A Tiny Seed of Peace in Prison

As volunteer Leslie says, there are often several sides to a story. Sunaina, Nonviolent Communication Program Facilitator, brings her own reflection of the realization behind the experience Mariette shared here.

“I used to think I was different from everyone,” a Donovan resident in our Nonviolent Communication program told me. “I used to think that no one could understand anything about my life because they have no idea what it’s like to be me, or what goes on inside of me.”

Photo by  Jeremy Bishop  on Unsplash

Photo by Jeremy Bishop on Unsplash

For weeks, we had been talking about human needs and how they are the impetus for all of our behaviors and emotions. Because those needs exist in every human being, seeing them helps us understand each other. 

“But now I realize we are all the same,” he continued. “I don’t know why it took me so long to learn such a simple thing.
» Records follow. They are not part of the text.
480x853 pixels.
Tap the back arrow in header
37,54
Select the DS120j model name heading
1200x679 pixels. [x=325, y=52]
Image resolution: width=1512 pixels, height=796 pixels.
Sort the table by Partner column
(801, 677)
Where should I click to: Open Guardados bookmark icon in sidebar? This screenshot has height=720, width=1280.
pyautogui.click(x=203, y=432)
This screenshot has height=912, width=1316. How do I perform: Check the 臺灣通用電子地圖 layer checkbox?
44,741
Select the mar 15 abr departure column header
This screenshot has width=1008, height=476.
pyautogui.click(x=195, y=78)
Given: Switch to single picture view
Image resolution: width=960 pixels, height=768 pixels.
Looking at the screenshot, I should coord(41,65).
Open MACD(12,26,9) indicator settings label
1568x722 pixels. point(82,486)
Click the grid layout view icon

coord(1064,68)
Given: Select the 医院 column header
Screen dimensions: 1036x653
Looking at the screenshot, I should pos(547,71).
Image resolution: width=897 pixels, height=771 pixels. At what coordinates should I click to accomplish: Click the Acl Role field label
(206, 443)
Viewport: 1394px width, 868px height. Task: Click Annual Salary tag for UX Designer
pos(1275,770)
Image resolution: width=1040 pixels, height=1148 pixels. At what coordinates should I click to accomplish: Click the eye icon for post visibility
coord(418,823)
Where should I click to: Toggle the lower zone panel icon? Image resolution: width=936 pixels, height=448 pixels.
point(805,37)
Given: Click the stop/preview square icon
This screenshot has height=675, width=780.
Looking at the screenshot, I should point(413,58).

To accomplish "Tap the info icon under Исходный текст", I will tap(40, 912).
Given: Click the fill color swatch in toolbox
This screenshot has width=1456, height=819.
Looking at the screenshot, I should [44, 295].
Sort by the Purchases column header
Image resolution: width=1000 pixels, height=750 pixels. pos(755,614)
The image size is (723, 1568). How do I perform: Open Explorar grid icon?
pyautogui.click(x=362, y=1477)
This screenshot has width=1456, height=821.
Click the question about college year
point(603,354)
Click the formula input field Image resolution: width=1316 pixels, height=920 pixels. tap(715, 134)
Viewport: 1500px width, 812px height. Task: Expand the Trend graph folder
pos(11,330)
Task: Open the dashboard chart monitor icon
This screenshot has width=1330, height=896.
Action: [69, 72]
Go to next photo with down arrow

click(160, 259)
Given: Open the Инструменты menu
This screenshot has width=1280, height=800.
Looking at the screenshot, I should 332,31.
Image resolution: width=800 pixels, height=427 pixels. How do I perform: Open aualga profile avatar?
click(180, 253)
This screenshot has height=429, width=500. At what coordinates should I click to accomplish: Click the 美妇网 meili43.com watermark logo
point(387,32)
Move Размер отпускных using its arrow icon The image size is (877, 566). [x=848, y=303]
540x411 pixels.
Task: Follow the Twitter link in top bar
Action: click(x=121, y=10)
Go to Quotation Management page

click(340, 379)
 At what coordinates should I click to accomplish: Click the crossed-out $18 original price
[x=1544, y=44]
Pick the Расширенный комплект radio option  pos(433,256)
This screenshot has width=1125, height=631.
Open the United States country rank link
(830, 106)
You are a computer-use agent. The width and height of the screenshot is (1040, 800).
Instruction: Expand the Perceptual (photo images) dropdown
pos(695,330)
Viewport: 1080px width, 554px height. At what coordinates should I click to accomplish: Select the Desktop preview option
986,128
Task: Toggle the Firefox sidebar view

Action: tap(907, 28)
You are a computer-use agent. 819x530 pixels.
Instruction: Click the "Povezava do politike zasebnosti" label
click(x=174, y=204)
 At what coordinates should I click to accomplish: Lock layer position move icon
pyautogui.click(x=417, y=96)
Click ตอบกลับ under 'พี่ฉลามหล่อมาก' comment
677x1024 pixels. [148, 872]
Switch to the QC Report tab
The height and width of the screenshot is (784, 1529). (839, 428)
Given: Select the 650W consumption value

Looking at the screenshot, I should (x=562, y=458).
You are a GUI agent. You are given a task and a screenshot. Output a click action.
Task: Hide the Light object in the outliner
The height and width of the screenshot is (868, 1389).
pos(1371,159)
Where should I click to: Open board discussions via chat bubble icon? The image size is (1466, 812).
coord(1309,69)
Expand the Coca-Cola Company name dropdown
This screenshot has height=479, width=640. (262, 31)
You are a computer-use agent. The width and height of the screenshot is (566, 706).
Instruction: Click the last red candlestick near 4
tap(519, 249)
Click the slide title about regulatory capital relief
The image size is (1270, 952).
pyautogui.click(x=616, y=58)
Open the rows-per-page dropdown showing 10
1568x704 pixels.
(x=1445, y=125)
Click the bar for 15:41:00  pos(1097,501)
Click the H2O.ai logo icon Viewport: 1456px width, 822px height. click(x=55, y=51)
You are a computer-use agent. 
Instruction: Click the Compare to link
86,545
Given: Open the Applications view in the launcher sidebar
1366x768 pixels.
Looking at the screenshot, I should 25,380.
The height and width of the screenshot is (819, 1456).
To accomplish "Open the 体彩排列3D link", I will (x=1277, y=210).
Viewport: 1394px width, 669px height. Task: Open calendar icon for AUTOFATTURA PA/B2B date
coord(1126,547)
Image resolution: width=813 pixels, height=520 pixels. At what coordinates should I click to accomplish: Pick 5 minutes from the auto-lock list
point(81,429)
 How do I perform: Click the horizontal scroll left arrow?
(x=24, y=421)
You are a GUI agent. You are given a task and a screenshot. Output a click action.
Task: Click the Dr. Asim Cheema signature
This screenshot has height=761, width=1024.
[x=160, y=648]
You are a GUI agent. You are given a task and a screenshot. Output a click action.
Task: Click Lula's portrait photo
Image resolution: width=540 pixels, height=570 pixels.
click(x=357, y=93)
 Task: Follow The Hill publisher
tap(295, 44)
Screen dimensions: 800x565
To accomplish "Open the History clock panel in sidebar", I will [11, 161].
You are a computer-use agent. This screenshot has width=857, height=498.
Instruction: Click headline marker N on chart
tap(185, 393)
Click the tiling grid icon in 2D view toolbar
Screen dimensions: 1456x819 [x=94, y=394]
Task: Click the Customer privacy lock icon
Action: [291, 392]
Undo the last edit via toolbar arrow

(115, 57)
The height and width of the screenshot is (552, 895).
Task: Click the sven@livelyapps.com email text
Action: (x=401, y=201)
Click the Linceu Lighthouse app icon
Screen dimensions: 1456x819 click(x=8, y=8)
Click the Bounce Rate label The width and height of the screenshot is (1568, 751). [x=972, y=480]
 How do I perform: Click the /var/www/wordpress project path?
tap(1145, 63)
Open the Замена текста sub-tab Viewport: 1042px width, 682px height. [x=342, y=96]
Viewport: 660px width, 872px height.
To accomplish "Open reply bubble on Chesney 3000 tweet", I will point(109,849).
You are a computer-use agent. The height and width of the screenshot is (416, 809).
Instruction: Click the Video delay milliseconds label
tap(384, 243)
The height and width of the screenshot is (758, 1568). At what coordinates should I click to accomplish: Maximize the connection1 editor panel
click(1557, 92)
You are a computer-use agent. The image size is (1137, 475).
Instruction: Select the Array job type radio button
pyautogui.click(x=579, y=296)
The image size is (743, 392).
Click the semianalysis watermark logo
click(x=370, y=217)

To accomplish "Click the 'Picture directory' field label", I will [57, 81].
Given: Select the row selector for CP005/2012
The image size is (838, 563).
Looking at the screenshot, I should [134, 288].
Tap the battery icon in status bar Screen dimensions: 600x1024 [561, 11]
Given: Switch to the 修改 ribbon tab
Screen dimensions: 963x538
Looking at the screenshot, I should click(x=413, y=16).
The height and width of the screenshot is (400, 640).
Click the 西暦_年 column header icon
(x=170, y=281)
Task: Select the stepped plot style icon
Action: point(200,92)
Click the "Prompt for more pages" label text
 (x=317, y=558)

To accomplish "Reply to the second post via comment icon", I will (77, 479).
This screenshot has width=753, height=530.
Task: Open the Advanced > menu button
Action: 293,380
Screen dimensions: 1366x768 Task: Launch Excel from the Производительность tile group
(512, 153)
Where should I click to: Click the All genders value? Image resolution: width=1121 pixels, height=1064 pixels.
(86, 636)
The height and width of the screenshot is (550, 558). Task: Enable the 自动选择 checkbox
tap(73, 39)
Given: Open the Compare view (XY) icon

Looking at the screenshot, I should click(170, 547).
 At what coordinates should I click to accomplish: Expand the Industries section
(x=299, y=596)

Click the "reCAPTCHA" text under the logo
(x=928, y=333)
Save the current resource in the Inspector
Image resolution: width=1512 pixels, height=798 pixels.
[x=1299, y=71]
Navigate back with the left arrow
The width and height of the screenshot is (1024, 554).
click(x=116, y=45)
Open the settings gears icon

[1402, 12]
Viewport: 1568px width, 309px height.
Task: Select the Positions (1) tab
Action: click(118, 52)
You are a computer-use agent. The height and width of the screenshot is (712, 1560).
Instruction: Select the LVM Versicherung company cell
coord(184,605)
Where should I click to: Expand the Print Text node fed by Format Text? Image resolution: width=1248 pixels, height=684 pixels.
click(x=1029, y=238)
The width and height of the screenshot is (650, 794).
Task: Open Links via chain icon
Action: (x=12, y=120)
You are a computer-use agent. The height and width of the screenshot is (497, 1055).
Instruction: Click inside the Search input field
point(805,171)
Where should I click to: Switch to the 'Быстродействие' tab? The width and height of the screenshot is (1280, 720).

But it makes total sense and it changes everything.”

“How does it change things?” I asked.

I can see parts of myself in everyone else now. I know that sounds egotistical, but it’s true. I see myself in everyone,” he said, as he pointed around the circle of men. 

As this resident shared with me his realization of the unity of existence :-) I couldn’t help but wonder what an incredible breakthrough this is for anyone, let alone for a prison resident. 

I have learned that prison populations are often deeply divided among racial lines. At Donovan, the color of your skin determines the “team” you are on, and riots have broken out between racial groups on the yard, often resulting in injuries and sometimes death. 

For this person to look around a circle of residents with different skin colors and say that he sees some of himself in everyone is remarkable and awe-inspiring. It occurs to me now that I was witnessing a tiny seed of peace being planted in one of the most violent environments on earth

I can’t help but think about how our world could transform if we could all see ourselves in others, especially in those whom we are used to seeing as separate from ourselves.

Can I see my own need for self expression and understanding in someone tweeting angry political messages I do not agree with?

Can I see my own need for connection and belonging in a family member who frustratingly scolds me for missing a family gathering?

I think I can. And I am grateful to the Donovan resident for reminding me of the power of empathy to keep us connected and in a place of understanding with our brothers and sisters in this sometimes tumultuous world.